It’s 3 PM on a Friday; just a few more hours until the night shift takes over. Jeff is a good employee. He’s been checking chickens for years, even before the new HIMP rules came out in 19981. But with experience can come complacency, and Jeff’s thinking about the date he’s got in a couple of hours. “How long has it been since I was in love?” Jeff wonders, as one by one, ninety birds a minute, the carcasses whiz past. If there are any organoleptic issues, Jeff doesn’t see them. He’s watching the clock tick toward his date.
The Dangers of Human Error in the Poultry Line
Human error can be costly in the poultry business. Due to the high risk of foodborne illnesses such as Salmonella, Campylobacter jejuni, Listeria monocytogenes, and E. Coli2, the processing of chicken is highly regulated by the United States Department of Agriculture. According to these rules, each chicken you process must be individually inspected externally and internally for signs of disease. Besides disease, other conditions, such as bruising, scratching, septicemia, airsacculitis, pre-slaughter death, and fecal contamination require birds to be downgraded or condemned3 for disposal.

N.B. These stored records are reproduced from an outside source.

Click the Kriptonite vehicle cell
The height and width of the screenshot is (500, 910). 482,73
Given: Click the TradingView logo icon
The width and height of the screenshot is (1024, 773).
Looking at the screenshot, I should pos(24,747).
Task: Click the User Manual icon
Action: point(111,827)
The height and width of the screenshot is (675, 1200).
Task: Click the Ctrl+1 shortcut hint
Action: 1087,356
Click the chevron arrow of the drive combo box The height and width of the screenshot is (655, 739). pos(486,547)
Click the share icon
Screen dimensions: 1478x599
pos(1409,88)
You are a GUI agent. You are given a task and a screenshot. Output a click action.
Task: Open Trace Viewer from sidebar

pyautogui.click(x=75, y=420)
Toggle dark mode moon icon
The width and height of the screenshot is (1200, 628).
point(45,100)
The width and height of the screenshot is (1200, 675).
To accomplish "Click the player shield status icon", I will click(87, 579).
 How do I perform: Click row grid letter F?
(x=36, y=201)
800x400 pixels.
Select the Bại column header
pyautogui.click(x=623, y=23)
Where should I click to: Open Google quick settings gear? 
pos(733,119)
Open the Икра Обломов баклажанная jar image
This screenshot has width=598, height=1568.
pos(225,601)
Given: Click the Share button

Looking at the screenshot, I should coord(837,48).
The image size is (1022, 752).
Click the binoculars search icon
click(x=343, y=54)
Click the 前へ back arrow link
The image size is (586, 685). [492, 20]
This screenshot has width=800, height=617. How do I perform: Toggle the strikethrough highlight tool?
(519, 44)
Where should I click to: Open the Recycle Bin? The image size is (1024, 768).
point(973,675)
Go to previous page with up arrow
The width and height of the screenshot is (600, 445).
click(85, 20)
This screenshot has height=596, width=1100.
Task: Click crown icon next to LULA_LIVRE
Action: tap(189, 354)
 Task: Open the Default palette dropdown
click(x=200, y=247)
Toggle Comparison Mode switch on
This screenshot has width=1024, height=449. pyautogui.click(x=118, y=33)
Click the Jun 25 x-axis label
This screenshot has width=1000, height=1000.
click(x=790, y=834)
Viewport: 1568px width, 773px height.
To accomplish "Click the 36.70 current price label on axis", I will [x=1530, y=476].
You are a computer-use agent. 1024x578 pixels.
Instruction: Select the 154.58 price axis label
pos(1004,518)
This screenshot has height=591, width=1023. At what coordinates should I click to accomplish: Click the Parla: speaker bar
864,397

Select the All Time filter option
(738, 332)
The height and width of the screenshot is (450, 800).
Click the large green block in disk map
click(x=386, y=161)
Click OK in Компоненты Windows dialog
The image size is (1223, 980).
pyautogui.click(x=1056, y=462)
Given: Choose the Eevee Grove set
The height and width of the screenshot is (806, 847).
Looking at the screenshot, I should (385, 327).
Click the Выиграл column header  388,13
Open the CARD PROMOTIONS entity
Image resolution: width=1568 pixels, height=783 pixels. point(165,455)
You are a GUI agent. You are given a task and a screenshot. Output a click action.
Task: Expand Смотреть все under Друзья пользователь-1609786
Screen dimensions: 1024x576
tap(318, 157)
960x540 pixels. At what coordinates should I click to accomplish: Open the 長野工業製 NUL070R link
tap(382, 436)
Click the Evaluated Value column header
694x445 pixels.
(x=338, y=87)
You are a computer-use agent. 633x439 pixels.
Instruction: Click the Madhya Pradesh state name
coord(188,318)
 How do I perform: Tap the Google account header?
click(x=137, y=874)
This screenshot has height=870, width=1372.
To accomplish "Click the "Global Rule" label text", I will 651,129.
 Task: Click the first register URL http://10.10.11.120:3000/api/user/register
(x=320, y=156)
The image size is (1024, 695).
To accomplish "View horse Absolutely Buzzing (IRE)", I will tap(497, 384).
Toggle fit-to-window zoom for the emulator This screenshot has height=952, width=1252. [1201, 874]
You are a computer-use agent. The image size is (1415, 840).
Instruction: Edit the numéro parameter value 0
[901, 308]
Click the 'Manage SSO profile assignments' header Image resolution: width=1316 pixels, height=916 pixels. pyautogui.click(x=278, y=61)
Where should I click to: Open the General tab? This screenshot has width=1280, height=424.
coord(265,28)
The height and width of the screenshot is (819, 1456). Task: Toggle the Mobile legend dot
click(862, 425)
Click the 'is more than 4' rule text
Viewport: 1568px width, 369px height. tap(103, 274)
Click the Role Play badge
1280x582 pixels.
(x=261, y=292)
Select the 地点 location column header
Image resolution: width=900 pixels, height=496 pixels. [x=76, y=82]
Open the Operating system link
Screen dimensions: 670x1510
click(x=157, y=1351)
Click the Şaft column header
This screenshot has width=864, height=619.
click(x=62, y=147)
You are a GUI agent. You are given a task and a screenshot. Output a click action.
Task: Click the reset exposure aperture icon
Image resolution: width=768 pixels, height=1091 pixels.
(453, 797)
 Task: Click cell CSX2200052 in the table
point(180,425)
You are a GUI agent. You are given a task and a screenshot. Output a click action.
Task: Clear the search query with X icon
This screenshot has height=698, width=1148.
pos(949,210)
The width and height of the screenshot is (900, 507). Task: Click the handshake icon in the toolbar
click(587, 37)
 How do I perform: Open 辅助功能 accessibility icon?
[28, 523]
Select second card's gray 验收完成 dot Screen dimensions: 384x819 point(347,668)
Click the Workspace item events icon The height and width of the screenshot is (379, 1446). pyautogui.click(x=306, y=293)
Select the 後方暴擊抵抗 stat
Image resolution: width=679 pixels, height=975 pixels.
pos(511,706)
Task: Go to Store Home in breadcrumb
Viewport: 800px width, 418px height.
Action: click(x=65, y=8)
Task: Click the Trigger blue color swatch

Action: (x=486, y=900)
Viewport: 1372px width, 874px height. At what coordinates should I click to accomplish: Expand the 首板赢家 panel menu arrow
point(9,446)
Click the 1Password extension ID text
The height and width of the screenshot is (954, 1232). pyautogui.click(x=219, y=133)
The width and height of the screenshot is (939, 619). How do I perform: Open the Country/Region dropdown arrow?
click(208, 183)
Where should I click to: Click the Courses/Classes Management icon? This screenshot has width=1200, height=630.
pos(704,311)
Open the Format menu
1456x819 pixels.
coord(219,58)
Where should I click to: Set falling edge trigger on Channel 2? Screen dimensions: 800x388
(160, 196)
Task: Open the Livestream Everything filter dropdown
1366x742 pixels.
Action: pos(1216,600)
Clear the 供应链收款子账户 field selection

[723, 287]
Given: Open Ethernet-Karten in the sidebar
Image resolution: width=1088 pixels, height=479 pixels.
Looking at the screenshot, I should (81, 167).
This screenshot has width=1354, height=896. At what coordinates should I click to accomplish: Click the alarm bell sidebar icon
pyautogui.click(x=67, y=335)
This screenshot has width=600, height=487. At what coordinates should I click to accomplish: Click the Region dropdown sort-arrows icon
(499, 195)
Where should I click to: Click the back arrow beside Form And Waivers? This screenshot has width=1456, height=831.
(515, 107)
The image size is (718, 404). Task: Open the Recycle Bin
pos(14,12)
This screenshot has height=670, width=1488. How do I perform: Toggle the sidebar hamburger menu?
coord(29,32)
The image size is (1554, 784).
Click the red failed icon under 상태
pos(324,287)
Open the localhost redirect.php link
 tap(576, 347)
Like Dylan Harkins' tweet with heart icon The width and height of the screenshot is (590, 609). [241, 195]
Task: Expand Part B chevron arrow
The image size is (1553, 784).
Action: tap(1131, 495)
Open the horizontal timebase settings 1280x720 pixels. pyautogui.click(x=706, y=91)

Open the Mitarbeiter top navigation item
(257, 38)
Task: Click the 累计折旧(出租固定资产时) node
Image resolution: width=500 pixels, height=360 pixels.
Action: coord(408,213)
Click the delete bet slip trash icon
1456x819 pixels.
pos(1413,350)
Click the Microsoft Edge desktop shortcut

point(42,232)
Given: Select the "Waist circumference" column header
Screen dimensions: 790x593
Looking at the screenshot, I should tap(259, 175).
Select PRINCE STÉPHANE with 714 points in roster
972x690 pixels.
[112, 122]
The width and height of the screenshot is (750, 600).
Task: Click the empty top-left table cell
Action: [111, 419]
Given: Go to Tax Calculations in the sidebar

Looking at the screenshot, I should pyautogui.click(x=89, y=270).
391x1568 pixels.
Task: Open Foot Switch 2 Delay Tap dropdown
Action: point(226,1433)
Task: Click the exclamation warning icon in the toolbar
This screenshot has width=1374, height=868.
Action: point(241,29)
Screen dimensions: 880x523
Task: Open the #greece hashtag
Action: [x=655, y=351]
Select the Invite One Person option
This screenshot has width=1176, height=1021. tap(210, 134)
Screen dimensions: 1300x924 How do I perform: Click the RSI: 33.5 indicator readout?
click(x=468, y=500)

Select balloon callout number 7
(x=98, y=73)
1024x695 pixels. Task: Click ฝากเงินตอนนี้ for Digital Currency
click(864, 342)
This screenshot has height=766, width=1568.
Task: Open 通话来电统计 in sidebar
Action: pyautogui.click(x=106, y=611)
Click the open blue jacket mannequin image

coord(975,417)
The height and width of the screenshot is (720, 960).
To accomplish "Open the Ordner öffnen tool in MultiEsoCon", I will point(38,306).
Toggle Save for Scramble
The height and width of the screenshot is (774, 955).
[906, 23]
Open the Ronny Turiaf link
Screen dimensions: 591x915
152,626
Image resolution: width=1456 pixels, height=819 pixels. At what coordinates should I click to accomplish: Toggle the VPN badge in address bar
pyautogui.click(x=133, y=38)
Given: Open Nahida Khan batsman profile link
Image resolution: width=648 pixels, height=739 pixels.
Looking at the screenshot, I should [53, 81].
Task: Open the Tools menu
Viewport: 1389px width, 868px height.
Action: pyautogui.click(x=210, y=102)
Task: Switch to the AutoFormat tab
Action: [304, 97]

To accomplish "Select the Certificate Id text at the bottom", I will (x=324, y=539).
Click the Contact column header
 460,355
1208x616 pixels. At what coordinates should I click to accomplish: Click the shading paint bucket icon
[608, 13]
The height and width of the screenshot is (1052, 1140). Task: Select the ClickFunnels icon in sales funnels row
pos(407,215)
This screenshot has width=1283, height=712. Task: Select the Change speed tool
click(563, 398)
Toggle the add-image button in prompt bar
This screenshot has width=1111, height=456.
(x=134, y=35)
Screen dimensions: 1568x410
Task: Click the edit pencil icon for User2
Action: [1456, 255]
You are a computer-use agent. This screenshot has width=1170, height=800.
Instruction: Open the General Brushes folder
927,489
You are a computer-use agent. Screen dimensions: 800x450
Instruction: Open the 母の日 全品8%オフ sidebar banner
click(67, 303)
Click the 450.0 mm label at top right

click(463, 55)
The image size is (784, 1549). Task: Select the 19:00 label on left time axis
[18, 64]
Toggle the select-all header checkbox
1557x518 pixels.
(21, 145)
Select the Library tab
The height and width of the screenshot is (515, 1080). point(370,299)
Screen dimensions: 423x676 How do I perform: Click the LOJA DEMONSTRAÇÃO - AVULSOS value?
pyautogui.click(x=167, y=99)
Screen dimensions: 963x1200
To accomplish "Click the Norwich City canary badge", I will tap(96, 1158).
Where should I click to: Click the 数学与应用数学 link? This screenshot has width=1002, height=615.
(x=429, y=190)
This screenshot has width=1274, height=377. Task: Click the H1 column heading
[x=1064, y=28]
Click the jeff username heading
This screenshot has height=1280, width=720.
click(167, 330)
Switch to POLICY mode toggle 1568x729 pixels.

It is routine and preferable, of course, if you can identify these issues on the line before the chilling process, while birds can still be individually condemned or correctively reprocessed. Should issues be discovered at a later stage, all birds in a batch must be rewashed, chilled, and inspected, causing downtime.
Worse, should issues be uncovered post-distribution, you might be facing a recall. According to Veronica F. Pozo and Ted C. Schroeder’s 2014 study4, Class One recalls can have a significant effect on a company’s stock price, even to the point of threatening bankruptcy. In short, human error, whether due to inattention, inexperience, fatigue, the subjectivity of human eyesight, inebriation, or poor morale, can cause substantive repercussions for poultry producers, especially when you’re operating on a scale of millions to tens of millions of chickens slaughtered per week5.